▶ **What to do**
From the forum thread below on replicating Baltagi's Table 8.1, reproduce word for word the passage that opens with the words "I've included the" and closes with "data(Cigar)".

▶ **Page**

##########

Baltagi Table 8.1 Replication with plm I saw this previous post from 2017 that talks about the same table but only focuses on OLS.  I'm also working on replicating Table 8.1 in Baltagi's Economic Analysis of Panel data book.  I can replicate the table in Stata and I can replicate most of the table using the plm package in R. Unfortunately, I cannot replicate the Arellano-Bond Twostep GMM values.  I can confirm that I can get the same results as the Table using Stata but do not get the same results as those in the table using plm.  I am confused what option or technique is causing the issue.
I've included the R code here for both the one-step and two-step GMM estimates.  As shown, when estimating the one-step, the results match while when estimating the two-step they do not.  I'm also including Table 8.1 at the bottom to show the results presented in the book.
library(plm)
#Loading the Baltagi dataset provided as part of the plm package
data(Cigar)

#transforming to real variables as required
Cigar$real_c <- with(Cigar, (sales*pop)/pop16)
Cigar$real_p <- with(Cigar, (price/cpi)*100)
Cigar$real_pimin <- with(Cigar, (pimin/cpi)*100)
Cigar$real_ndi <- with(Cigar, (ndi/cpi))



gmm_onestep <- pgmm(log(real_c) ~ lag(log(real_c), 1) + log(real_p) + log(real_pimin) + log(real_ndi) | 
                      lag(log(real_c), 2:99), data = Cigar, effect = "twoways", model = "onestep")

#match w/ Table 8.1: 0.84, -0.377, -0.016, 0.14
round(summary(gmm_onestep)$coef, 3)

#Two step does not match Table 8.1: 0.80, -0.379; -0.020, 0.24
gmm_twostep <- pgmm(log(real_c) ~ lag(log(real_c), 1) + log(real_p) + log(real_pimin) + log(real_ndi)  | 
                      lag(log(real_c), 2:99), data = Cigar, effect = "twoways", model = "twostep")

#pgmm reports 0.632, -0.358, -0.002, 0.386
round(summary(gmm_twostep)$coef, 3)


Any help would be greatly appreciated!

 A: The key to obtain similar results is to notice this part in stata code dum3-dum29 in command:
# stata
xtset state year
xtabond lnc lnrp lnrpn lnrdi dum3-dum29, lag(1) twostep 

Hence, we have to model time dummies manually (i.e. use the packege fastDummies).
Baltagi in Stata drops not only two first periods of time dummies, but also the last one (I've commented out them in the code below). You may uncomment two lines to get you initial results with automatic twoways effects. As far as we model time manually, I've changed effect option to individual.
library(fastDummies)
Cigar <- dummy_cols(.data = Cigar, select_columns = "year")

gmm_tmp <- pgmm(log(real_c) ~ lag(log(real_c), 1) + log(real_p) + log(real_pimin) + log(real_ndi)

##########

▶ **Extracted data**
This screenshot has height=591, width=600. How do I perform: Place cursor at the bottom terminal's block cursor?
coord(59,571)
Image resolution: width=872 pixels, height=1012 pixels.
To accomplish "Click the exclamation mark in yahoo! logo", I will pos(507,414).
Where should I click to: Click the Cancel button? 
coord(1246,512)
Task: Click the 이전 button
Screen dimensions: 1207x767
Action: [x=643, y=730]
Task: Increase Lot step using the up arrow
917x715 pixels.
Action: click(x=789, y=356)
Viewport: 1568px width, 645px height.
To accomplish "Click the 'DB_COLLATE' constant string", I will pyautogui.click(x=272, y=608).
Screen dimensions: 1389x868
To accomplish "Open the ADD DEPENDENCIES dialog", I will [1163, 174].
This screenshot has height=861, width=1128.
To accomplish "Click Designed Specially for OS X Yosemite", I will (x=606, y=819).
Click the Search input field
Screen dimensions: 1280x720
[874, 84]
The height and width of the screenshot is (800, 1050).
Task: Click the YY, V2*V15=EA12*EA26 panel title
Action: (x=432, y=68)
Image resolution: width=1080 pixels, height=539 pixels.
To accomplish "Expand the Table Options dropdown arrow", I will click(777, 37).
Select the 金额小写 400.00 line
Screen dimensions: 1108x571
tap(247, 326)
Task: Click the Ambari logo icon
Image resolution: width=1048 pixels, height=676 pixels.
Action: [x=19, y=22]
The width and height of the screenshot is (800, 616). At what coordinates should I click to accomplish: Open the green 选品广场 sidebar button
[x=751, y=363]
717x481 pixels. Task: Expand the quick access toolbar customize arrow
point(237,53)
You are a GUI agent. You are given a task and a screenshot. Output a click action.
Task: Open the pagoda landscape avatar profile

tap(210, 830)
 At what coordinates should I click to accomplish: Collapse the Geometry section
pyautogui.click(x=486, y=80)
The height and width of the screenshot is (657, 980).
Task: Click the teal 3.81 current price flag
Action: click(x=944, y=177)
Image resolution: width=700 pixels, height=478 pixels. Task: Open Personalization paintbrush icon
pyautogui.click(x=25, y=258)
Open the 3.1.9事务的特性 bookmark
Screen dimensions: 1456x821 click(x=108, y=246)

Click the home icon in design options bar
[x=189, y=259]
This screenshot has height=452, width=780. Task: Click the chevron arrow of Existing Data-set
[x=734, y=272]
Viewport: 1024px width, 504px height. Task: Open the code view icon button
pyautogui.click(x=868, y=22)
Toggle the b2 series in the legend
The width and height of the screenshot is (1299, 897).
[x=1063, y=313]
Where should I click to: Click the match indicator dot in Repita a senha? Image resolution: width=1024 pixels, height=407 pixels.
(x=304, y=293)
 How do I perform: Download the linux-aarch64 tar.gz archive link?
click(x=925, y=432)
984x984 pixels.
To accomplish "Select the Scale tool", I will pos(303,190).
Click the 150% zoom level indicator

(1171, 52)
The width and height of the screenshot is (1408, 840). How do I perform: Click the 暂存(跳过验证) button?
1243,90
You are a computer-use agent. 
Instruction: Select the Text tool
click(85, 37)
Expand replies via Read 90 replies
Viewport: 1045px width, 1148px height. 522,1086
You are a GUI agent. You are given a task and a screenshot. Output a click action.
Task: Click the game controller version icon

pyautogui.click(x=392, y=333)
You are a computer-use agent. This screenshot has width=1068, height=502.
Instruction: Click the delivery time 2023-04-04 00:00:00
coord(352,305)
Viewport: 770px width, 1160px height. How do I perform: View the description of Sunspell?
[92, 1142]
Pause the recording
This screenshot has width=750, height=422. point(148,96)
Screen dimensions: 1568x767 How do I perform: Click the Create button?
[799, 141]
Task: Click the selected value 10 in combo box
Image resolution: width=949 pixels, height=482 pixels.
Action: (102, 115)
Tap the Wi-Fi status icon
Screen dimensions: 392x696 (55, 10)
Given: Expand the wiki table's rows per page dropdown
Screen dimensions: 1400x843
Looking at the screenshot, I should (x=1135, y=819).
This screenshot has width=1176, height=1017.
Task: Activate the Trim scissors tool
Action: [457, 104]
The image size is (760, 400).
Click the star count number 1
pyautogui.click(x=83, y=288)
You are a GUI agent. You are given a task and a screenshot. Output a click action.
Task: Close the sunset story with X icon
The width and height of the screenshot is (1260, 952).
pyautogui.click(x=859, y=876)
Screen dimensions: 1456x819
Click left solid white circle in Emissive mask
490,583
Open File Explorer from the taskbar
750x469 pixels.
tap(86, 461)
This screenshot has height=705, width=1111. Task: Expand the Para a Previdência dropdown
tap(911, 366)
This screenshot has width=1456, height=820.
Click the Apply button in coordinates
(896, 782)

##########

▶ **Result of this exercise**
I've included the R code here for both the one-step and two-step GMM estimates.  As shown, when estimating the one-step, the results match while when estimating the two-step they do not.  I'm also including Table 8.1 at the bottom to show the results presented in the book.
library(plm)
#Loading the Baltagi dataset provided as part of the plm package
data(Cigar)